Piotr Protasiewicz kolejny raz był liderem swojej drużyny - tym razem w starciu z Lotosem Wybrzeże Gdańsk. Od początku sezonu pokazuje, iż jest w wielkiej formie i stać go na wiele.

W sobotę, 2 maja, "PePe" wygrał memoriał Łukasza Romanka w Rybniku. W niedzielnym meczu zdobył łącznie 12 punktów + bonus startując w 5 biegach: - Nie było łatwo, w jednym z biegów z Grzegorzem Zengotą troszkę się nie dogadaliśmy, bo wyszliśmy na prowadzenie, potem ja jechałem szeroko, on przy krawężniku tak że zawodnik z Gdańska wyprzedził mnie na drugim łuku, kiedy popełniłem tam błąd. Ale myślę, że nie było źle - 13 punktów, życzyłbym sobie takiej statystyki do końca sezonu, aczkolwiek wiem, że będzie ciężko. Wygraliśmy wysoko i to napawa optymizmem przed chociażby meczem w Gdańsku i tym punktem bonusowym, bo myślę, że na koniec sezonu punkty te mogą być bardzo ważne, zwłaszcza przy tak wyrównanej lidze. Dlatego cieszymy się, że tak poszło i już myślimy o najbliższym meczu w Bydgoszczy - podsumował "Pepe".

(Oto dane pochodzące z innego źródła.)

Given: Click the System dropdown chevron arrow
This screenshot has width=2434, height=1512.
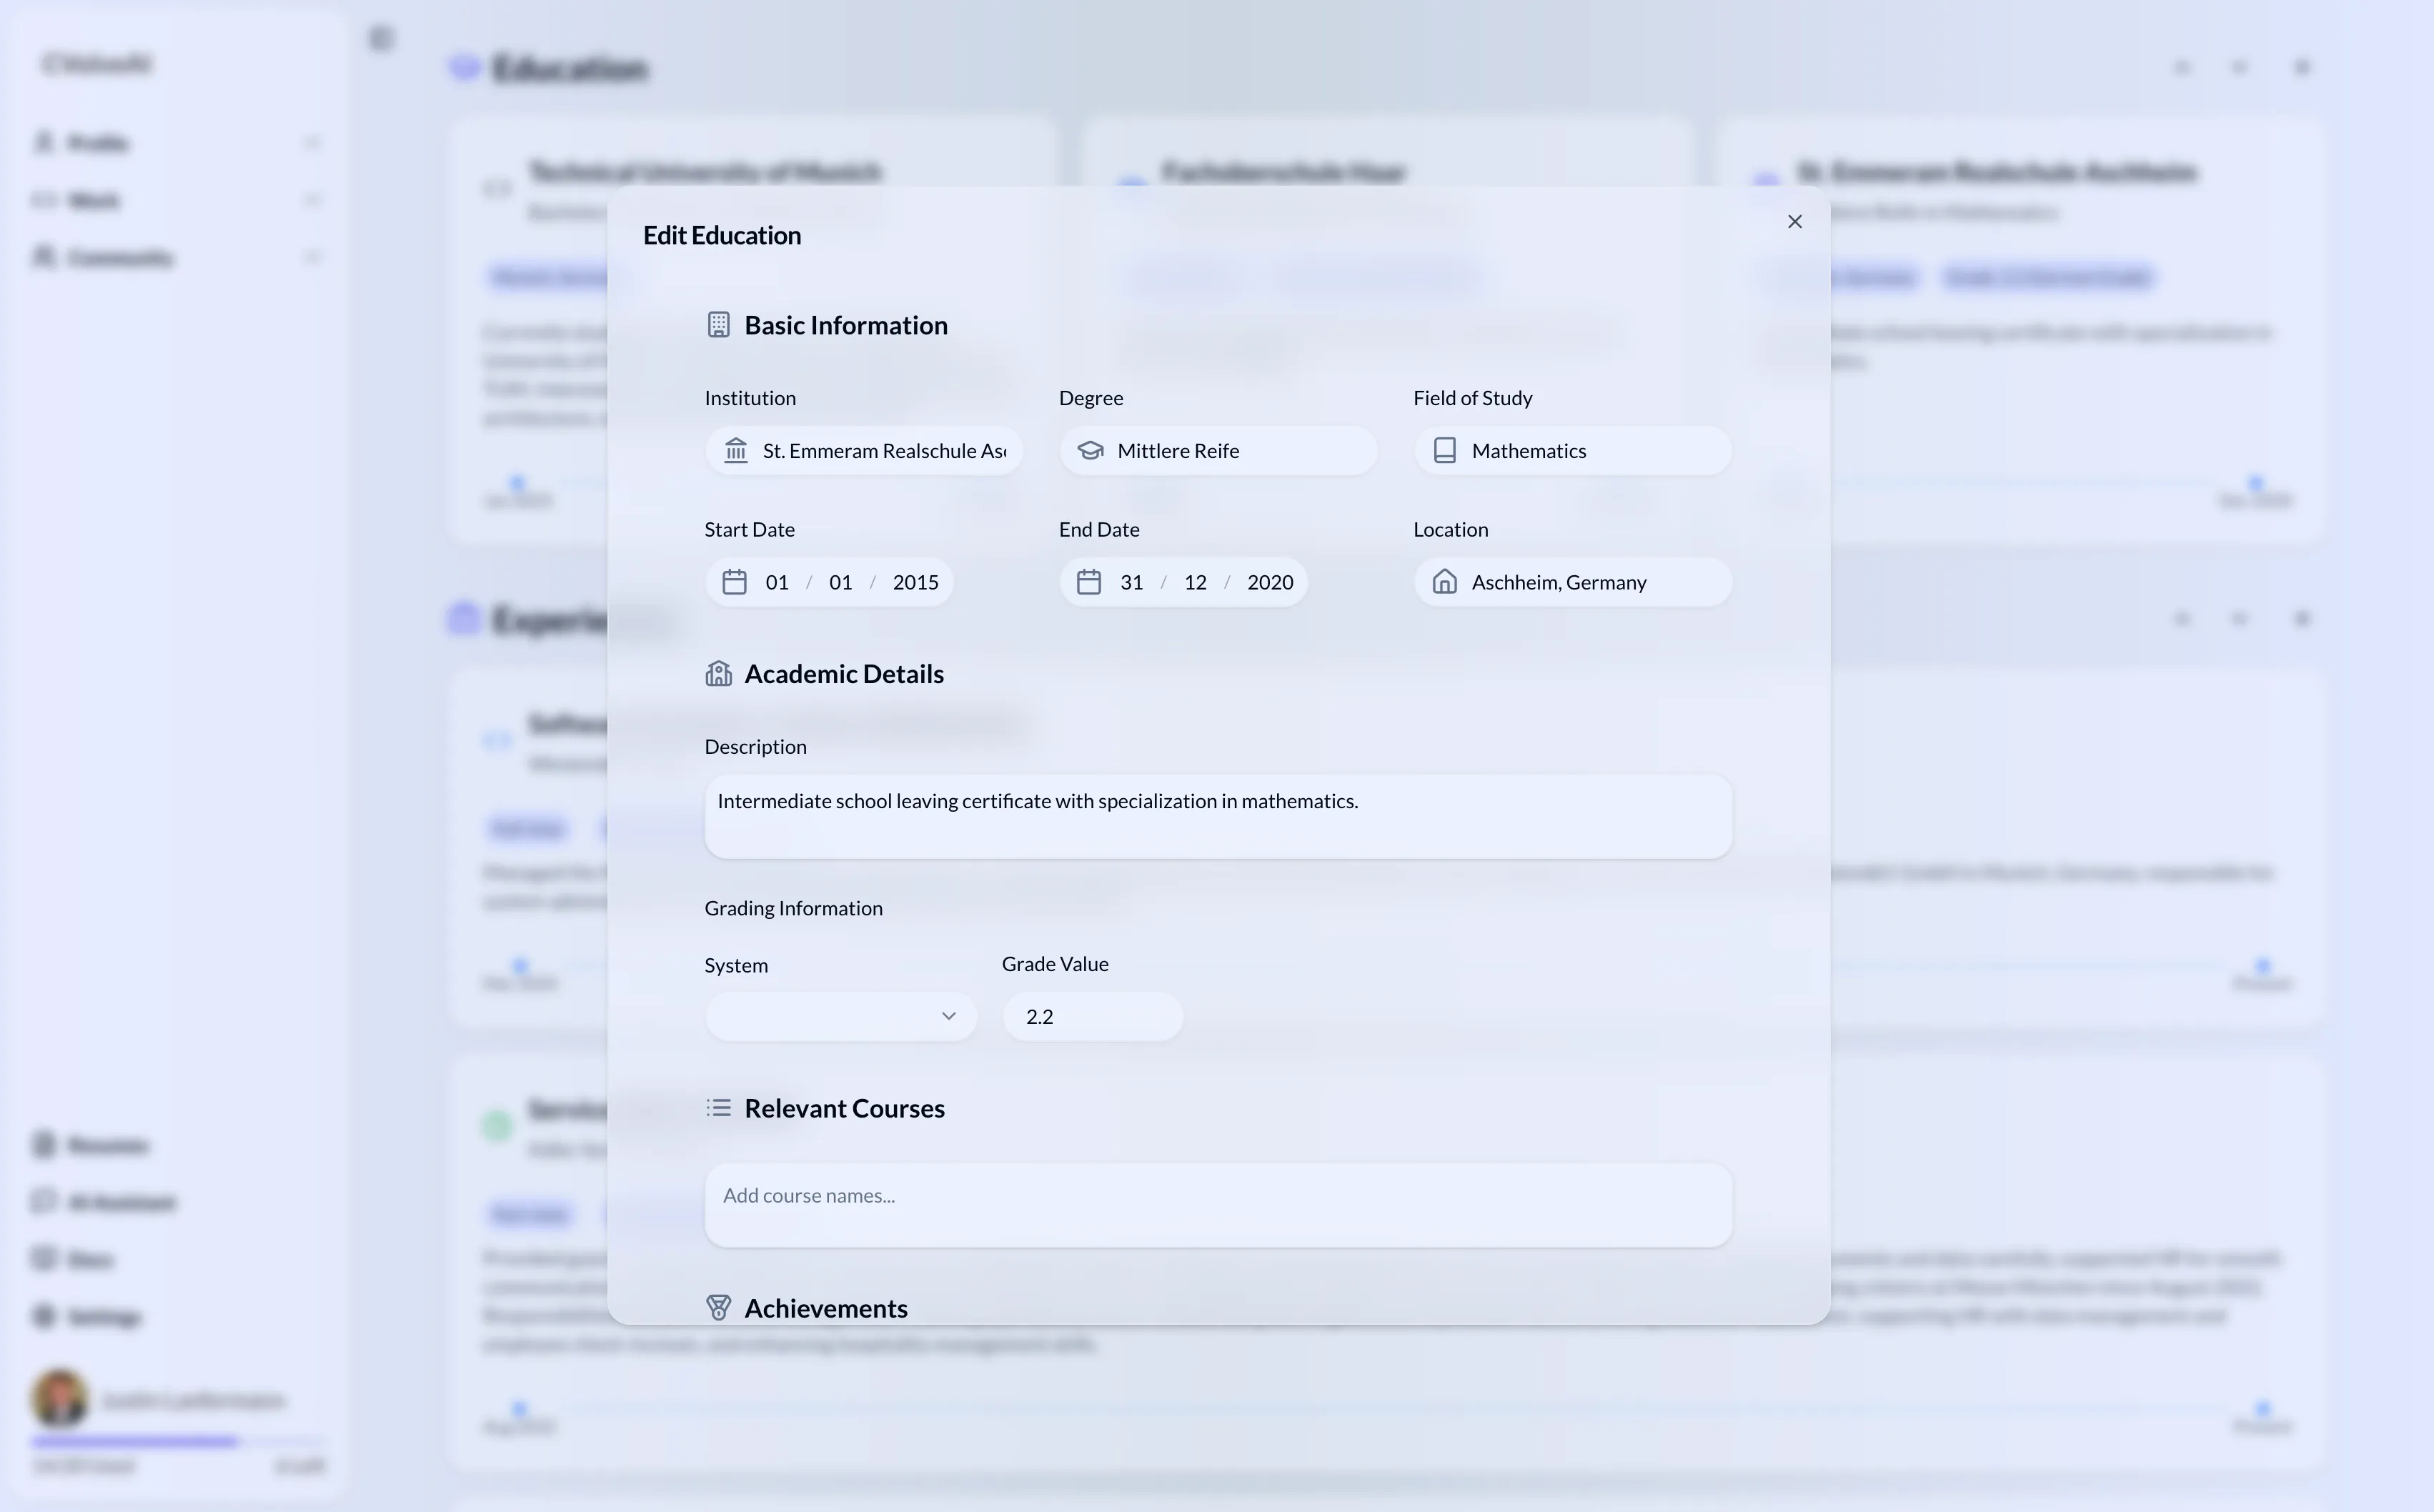Looking at the screenshot, I should click(948, 1017).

Teraz przed Falubazem trzy ciężkie mecze. Najpierw pojedynek w Bydgoszczy, następnie spotkanie wyjazdowe w Toruniu. Kolejny ważny mecz to derby ze Stalą Gorzów.

- Jakby nie patrzeć, każdy mecz jest trudny, każdy rywal bardzo wymagający i nieważne gdzie się jedzie i z kim się jedzie. Trzeba się przykładać i dać z siebie wszystko, na pewno nie będzie łatwo, aczkolwiek kilka punktów już mamy na koncie. Jestem zadowolony ze swoich występów. Maj był zawsze miesiącem słabym, a tu na razie mam za sobą dwa mecze i jest super, ale wiem, jaki jest sport, zwłaszcza w żużlu bardzo twardo spada się na cztery litery i później ciężko się podnieść. Dlatego nie spoczywam na laurach i pracuję cały czas intensywnie, żeby sprzęt chodził i forma była - ocenił wychowanek zielonogórskiego klubu.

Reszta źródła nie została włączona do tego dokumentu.